Say something stupid on the Internet, and it can cost you—cost so much, in fact, that a whole industry has sprung up to help save you from your own gaffes: advice books, software, online tools and comprehensive web-monitoring/ web-scrubbing services aimed at helping to undo whatever it is you regret having said or done.
So pervasive is people's desire to wipe their online slates clean, that the new Batman movie imagines a program called Clean Slate that does exactly that.
The Seattle Times, in an article about this phenomenon, says media consulting firm DIA/Kelsey estimates that $2.2 billion will be spent in 2012 on so-called reputation management tools, including ones that heal self-inflicted wounds.
The Times also cites some recent gaffes that have gotten tweeters into trouble, including ones from Miss Seattle.
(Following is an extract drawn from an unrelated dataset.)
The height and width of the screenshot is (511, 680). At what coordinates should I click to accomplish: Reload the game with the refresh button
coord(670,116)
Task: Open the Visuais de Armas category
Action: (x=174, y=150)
After Jean-Sun Hannah Ahn won the title in March, it was discovered that she previously had had said some snippy things to say about the town.
"Ew, I'm seriously hating Seattle right now," she had tweeted in December. "Can't stand cold rainy Seattle and the annoying people."
The annoying people of Seattle were only more annoyed, and Ahn was forced to apologize and recant. ABC News quoted her telling a local radio station: "Those tweets by no means reflect my actual opinions or views."
How much grief might she have saved herself if she had been able to go back and erase the offending remarks? That's possible to do, say experts, if the sender still controls the venue where the comments first appeared—his or her own Facebook page, for example, or own Twitter account. But once a post takes wing--gets picked up by others and is propagated to other sites--the task of eradicating it becomes no less daunting than expunging false or hurtful information posted about you by others.
Your gaffe becomes part of what author Matt Ivester calls "your permanent record." His book "lol…OMG!" tells college students and others how to undo (or to avoid making) mistakes they may later regret—embarrassments, say, that do permanent damage their employment prospects.
Anyone trying to do damage control, Ivester and others say, should consider the following steps:
|Take Inventory of Yourself|
You have to know what's out there, says Ivester, before you can start fixing it. Google yourself and see what comes up. Do the same with Yahoo!, Bing and other popular search engines. After you've inventoried what strike you as the trouble spots, ask a friend to go through the same exercise: he may see things you've missed. "We all have blind-spots," says Iverson. A friend may view as dangerous some tweet you find benign. To protect yourself from being blind-sided, set up an alert that will notify you anytime your name shows up in new online content. Google offers such a tool for free.
|Clean up Content You Control|
Go through the online content you control and remove from it anything you no longer want to share or that strikes you as newly dangerous or inappropriate. Cleanse your blog, Twitter stream and Facebook page. Where you find potential time-bombs in content you do not control, contact the owners and politely ask them please to remove it. You can find them by using godaddy.com.
|Create New Positive Content|
If you can't expunge everything that's old and negative, says Bryce Tom, CEO of Metal Rabbit Media, the next best thing is to do is overwhelm and suppress it by creating new, positive content. Bryce's company helps create such content. The new material will show up higher in search results for your name. You can create, for example, a new webpage about your good works and positive accomplishments. You can ask friends to post positive content about you on their pages. By cross-linking all of these, says Iverster, you insure these love-letters to yourself will show up high in search results.
|Prune Your Friends|
Be sure you know what's public and what's private on the sites you use, says Ivester. On Facebook, prune questionable friends. Organize remaining ones into groups, according, say, to their trustworthiness or their area of interest. Doing this presents an opportunity to re-think what you're comfortable sharing online, whom you trust and whom you don't. How controversial do you want to be? Moving forward, share content only with those Friends you trust and deem appropriate.
|Hire a Professional Scrubber|
Depending on how many gaffes you've committed (or how short you may be on time or patience), you can turn the problem over to a professional. Reputation.com, for example, has added a new service called myPrivacy that constantly scours the web, removing what you want removed. A facial recognition component allows it to find photos of you, whether or not they've been tagged with your name. Michael Fertik, CEO of Reputation.com, says that as recently as two years ago he routinely told people that, with enough elbow grease, they could pretty much police the web themselves. "I stopped saying that," he says, "because the problem has become so difficult that you can't solve it by yourself anymore."
|Hire a PR Professional|
About the services he provides (which include gaffe-fixing) Bryce Tom of Metal Rabbit Media, says, "We're a little different. We come at it from a PR angle." Tom cultivates relationships with editors at Wikipedia, so that when unflattering or embarrassing information about a client appears there, he can attempt to persuade them to alter or remove it. "Typically our client is a more notable person," he says, "someone whose reputation dictates their livelihood—a high-end executive, say." Though it's completely possible for an individual to try to change his own Wikipedia entry, it's also easy to run afoul of the site's rules and protocols. If you get it wrong the first time, says Tom, Wikipedia ever after regards you with suspicion. "That limits your leverage the second time around."